*Problem:* Please print the whole listing below exactly as it stands.

*Source material:*
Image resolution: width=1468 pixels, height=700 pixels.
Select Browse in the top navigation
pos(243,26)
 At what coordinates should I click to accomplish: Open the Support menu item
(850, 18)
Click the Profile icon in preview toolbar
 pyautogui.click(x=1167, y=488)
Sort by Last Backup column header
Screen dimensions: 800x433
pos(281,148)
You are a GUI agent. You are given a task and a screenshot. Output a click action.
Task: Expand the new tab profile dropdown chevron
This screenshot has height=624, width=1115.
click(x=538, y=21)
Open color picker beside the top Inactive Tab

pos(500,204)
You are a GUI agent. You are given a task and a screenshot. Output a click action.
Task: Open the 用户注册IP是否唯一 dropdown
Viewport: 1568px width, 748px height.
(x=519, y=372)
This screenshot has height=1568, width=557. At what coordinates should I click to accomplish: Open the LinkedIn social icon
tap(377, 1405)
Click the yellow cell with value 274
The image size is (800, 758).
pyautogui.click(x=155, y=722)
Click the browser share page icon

*Reply to the task:*
Image resolution: width=1468 pixels, height=700 pixels.
Select Browse in the top navigation
pos(243,26)
 At what coordinates should I click to accomplish: Open the Support menu item
(850, 18)
Click the Profile icon in preview toolbar
 pyautogui.click(x=1167, y=488)
Sort by Last Backup column header
Screen dimensions: 800x433
pos(281,148)
You are a GUI agent. You are given a task and a screenshot. Output a click action.
Task: Expand the new tab profile dropdown chevron
This screenshot has height=624, width=1115.
click(x=538, y=21)
Open color picker beside the top Inactive Tab

pos(500,204)
You are a GUI agent. You are given a task and a screenshot. Output a click action.
Task: Open the 用户注册IP是否唯一 dropdown
Viewport: 1568px width, 748px height.
(x=519, y=372)
This screenshot has height=1568, width=557. At what coordinates should I click to accomplish: Open the LinkedIn social icon
tap(377, 1405)
Click the yellow cell with value 274
The image size is (800, 758).
pyautogui.click(x=155, y=722)
Click the browser share page icon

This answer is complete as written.